3. Exponential Moving Average (EMA)
Weight recent data more heavily:
df['emotion_joy_ema'] = df['emotion_joy'].ewm(span=10).mean()
Verdict: Creates temporal asymmetry (past influences present more than future). Doesn’t match how films work — a sad ending affects perception of earlier scenes.
Winner: Simple rolling average. Easy to understand, easy to explain, works well.
What I Learned
1. Domain Knowledge Beats Sophistication
I could have used wavelets, Fourier transforms, or Kalman filters. But film scenes are ~5-10 minutes long. A 10-minute rolling average directly matches the domain.
Lesson: Match your signal processing to the underlying reality, not the fanciest algorithm.
2. Smoothing is Lossy — Embrace It
Every smoothing method loses information. The question is: what information do you want to keep?
For emotion analysis, I wanted:
- Narrative arcs (keep)
- Climactic peaks (keep)
- Single-line spikes (discard)
- Frame-level noise (discard)
10-minute window discards what I don’t want, keeps what I do.
3. Validate Against Ground Truth
I didn’t pick 10 minutes arbitrarily. I tested it against:
- Known emotional moments from watching the films
- Scene boundaries from screenplays
- Colleague feedback on the visualizations
Quantitative validation works, but qualitative matters too.
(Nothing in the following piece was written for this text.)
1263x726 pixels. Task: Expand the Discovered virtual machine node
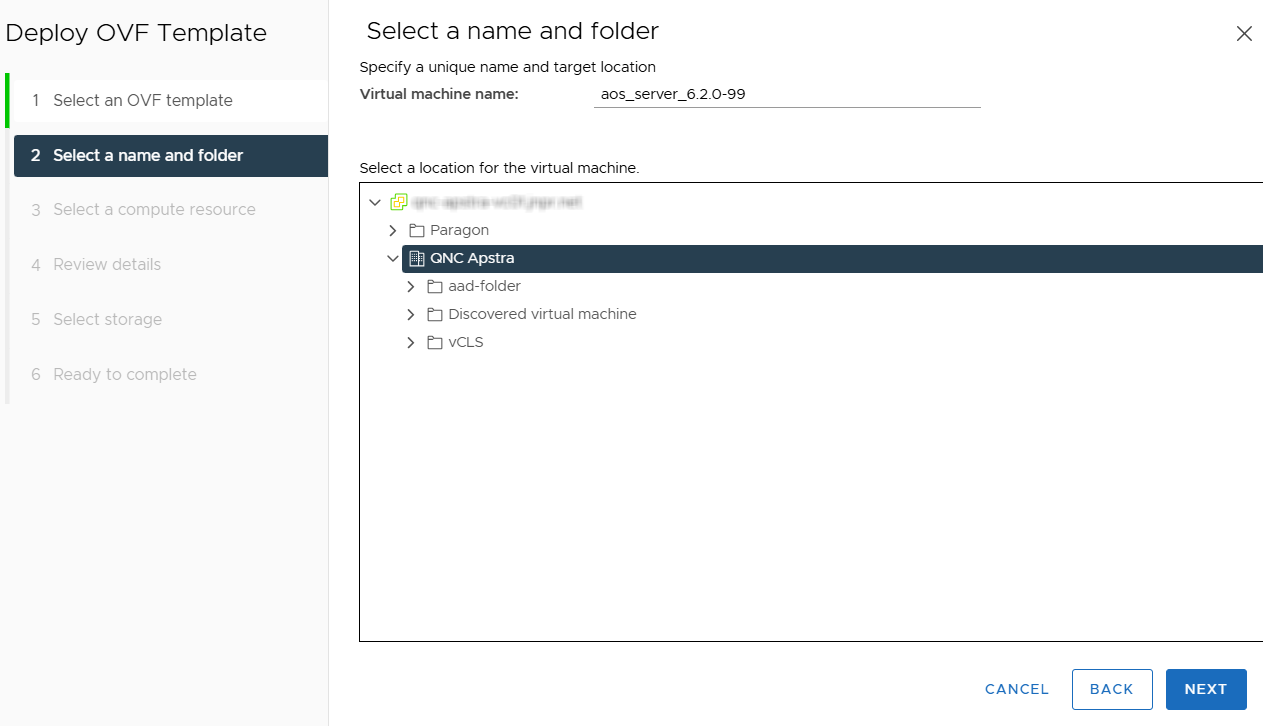[410, 314]

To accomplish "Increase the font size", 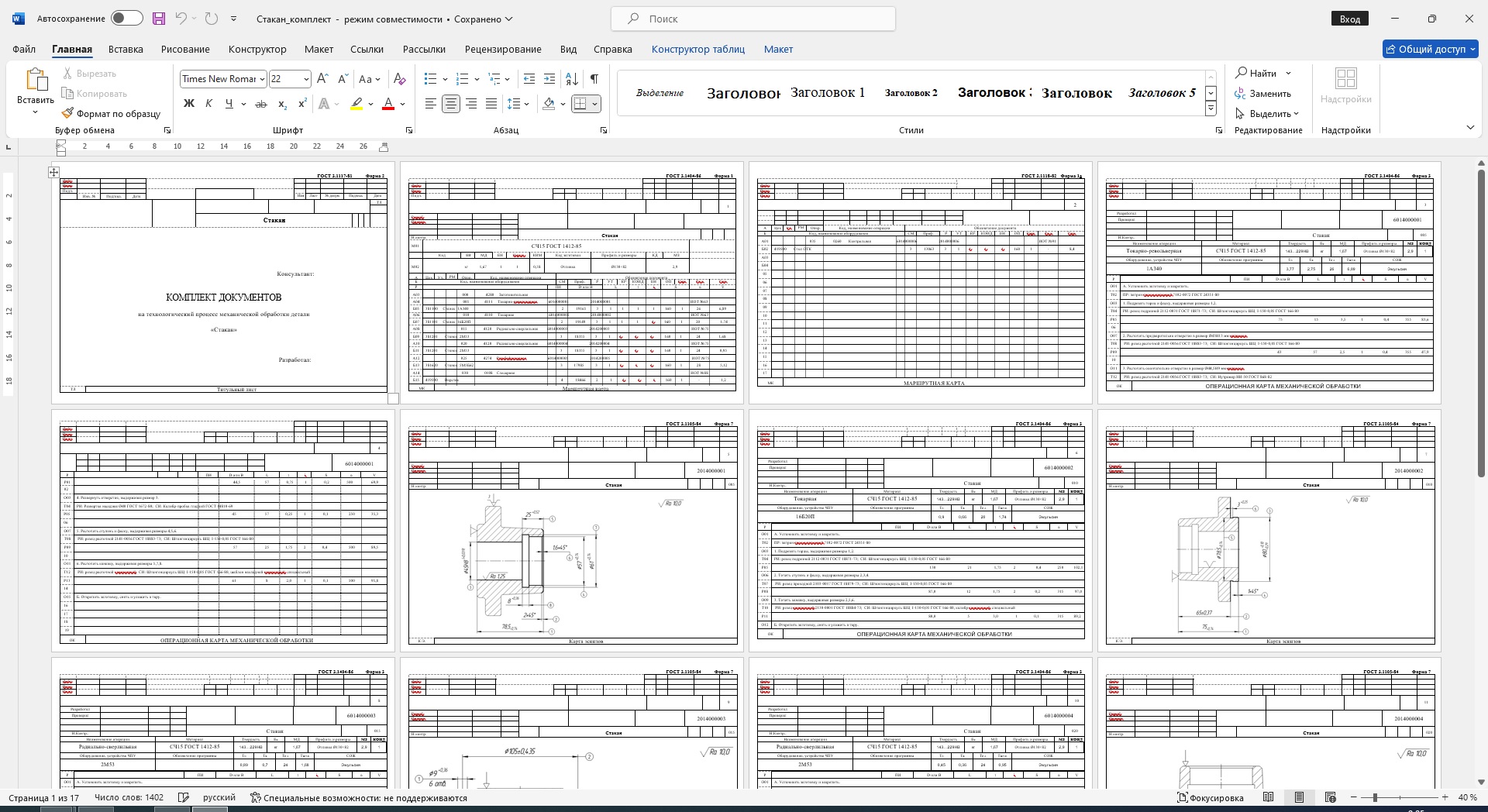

4. There’s No Perfect Window
Different users might prefer different windows:
- Film scholars might want 3-minute precision
- Casual viewers might prefer 15-minute smoothness
The solution? Offer both raw and smoothed in the interactive viz.
The Code
Here’s the complete smoothing pipeline:
import pandas as pd
import duckdb
def smooth_emotion_timeseries(
film_slug: str,
language: str,
window_size: int = 10
) -> pd.DataFrame:
"""
Apply rolling window smoothing to emotion timeseries.
Args:
film_slug: Film identifier
language: Language code (en, fr, es, etc.)
window_size: Rolling window size in minutes (default: 10)
Returns:
DataFrame with smoothed emotion scores
"""
# Query minute aggregates
query = f"""
SELECT *
FROM int_emotion_minute_aggregates
WHERE film_slug = ? AND language_code = ?
ORDER BY minute_offset
"""
df = duckdb.execute(query, [film_slug, language]).df()
# Fill missing minutes
max_minute = df['minute_offset'].max()
all_minutes = pd.DataFrame({'minute_offset': range(0, max_minute + 1)})
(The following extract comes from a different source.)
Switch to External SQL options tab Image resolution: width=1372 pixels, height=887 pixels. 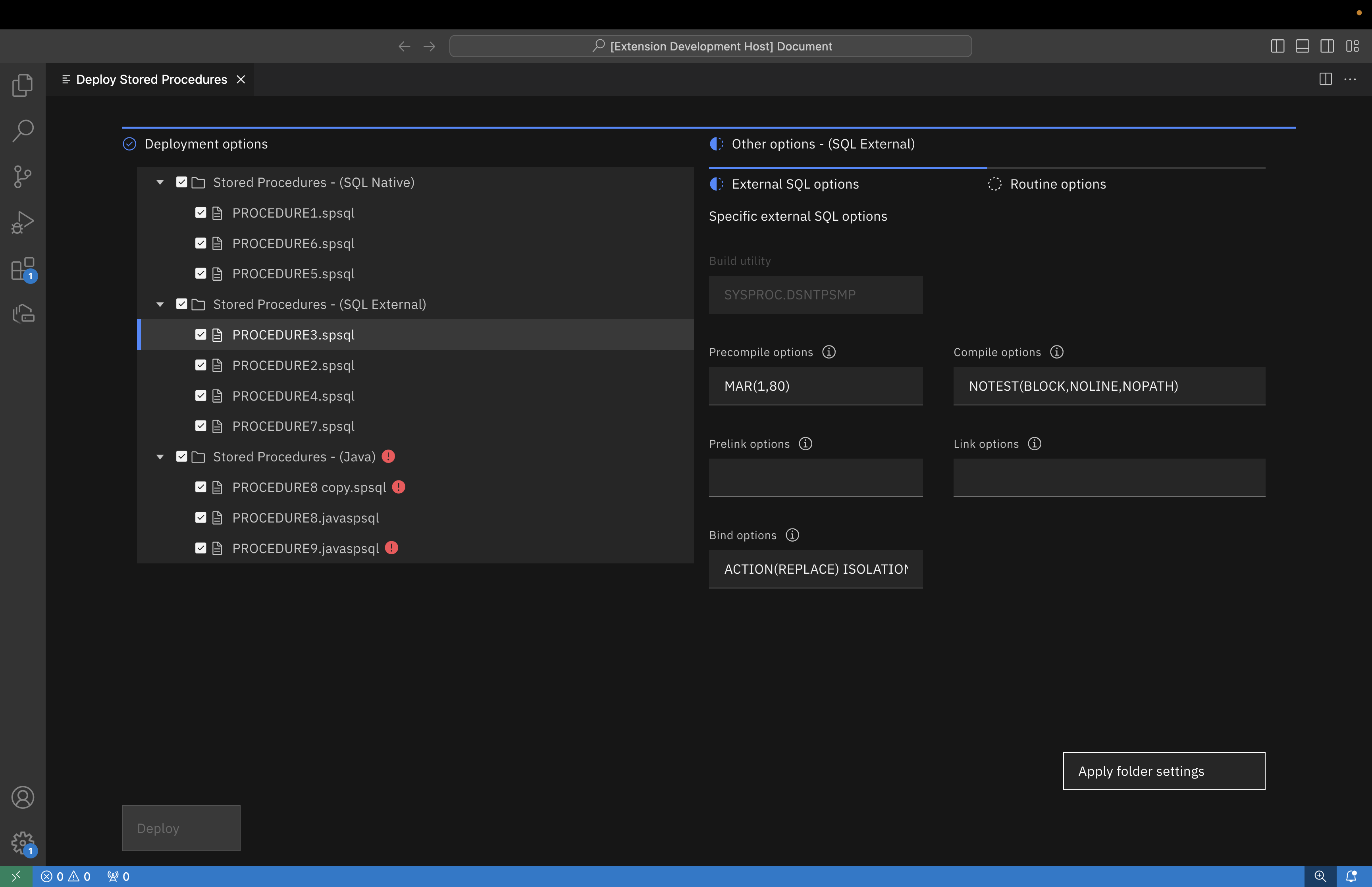click(x=795, y=184)
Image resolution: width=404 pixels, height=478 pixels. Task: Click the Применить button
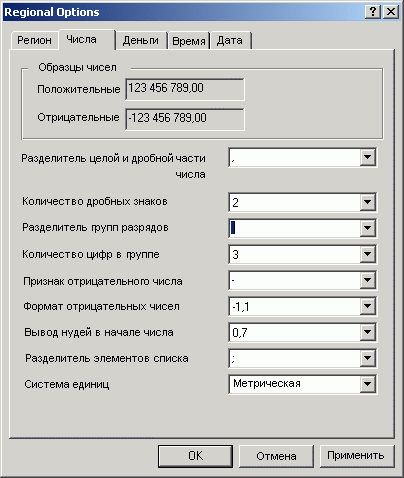(356, 456)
df = all_minutes.merge(df, on='minute_offset', how='left')
df = df.fillna(method='ffill').fillna(method='bfill')
# Apply rolling window for each emotion
emotions = ['joy', 'sadness', 'anger', 'fear', 'surprise', 'disgust']
for emotion in emotions:
df[f'emotion_{emotion}_smoothed'] = df[f'emotion_{emotion}'].rolling(
window=window_size,
center=True,
min_periods=1
).mean()
return df
Conclusion
The 10-minute rolling window isn’t magic. It’s a deliberate choice balancing:
- Noise reduction (smooth single-line spikes)
- Peak preservation (keep climactic moments visible)
- Scene-level fidelity (match typical scene duration)
Could you use 8 minutes? 12 minutes? Sure. The difference is marginal.
The key insight: smoothing is a product decision, not just a technical one. You’re deciding what story the data tells.
For Spiriteddata, that story is: “Here’s how emotion flows through the narrative arc.”
The 10-minute window tells that story without the noise.
Signal processing isn’t about finding the “correct” answer — it’s about finding the answer that reveals the insight you’re looking for.